During the follow-up period, 5 patients died secondary to tumor recurrence in 3 cases or respiratory insufficiency in 2 cases. The majority of survivors remained stable. Only 1 of 4 patients who had a pneumonectomy (n = 3) or a bilobectomy (n = 1) was stable at the last follow-up. Only 1 of 3 patients with an FEV1 value less than 60% had a stable condition at the last follow-up. This confirms that preoperative pulmonary function tests and the extent of lung resection are the main predictors of long-term survival in patients with both LC and ILD. No large series evaluating the long-term survival of patients with ILD who had LC resection has been published to date. The results of the present series have to be analyzed with caution because of the small number of patients included (n = 20). However, the actuarial 2-year and 5-year survival rates observed in the present series appeared to be similar to those found in major series of patients with LC. In a recent retrospective analysis of 1,905 patients with LC treated by surgical resection, Fang and colleagues [18] reported a 5-year survival rate of 49.5% in the group in which a complete resection was performed. Furthermore, the 5-year survival rate reported by Fang and coworkers [18] was 72.0% in stage IA, 61.0% in stage IB, 32.9% in stage IIA, and 34.5% in stage IIB.

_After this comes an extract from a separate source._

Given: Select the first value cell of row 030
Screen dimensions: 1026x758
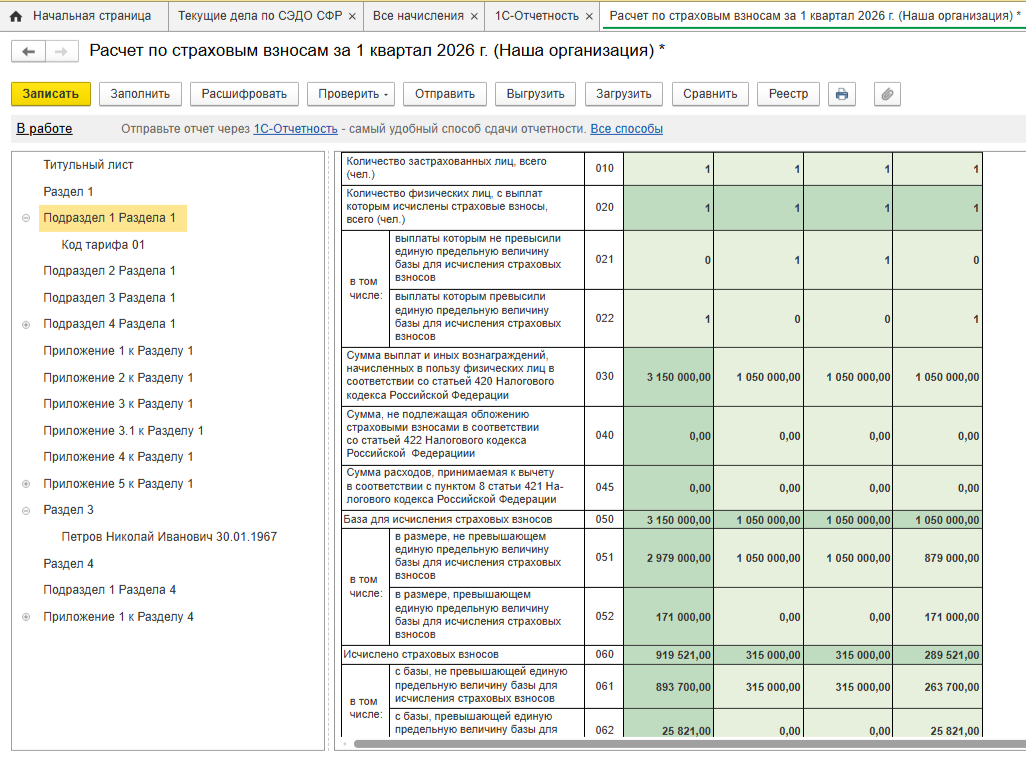Looking at the screenshot, I should (x=668, y=377).
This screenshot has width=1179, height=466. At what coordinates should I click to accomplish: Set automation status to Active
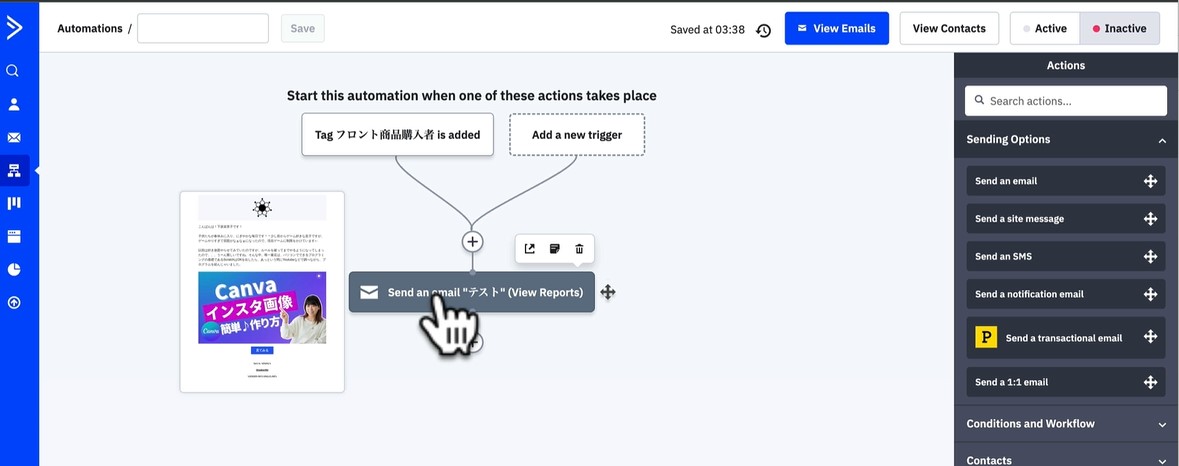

In conclusion, the postoperative follow-up and long-term survival of patients who underwent resection for LC seemed to be not affected by the presence of underlying ILD. With an adequate preoperative patient selection and surgical approach, ILD did not appear to be associated with an increased mortality and morbidity rate after surgical LC resection. Thus, surgical resection should be offered to properly selected patients with LC and underlying ILD.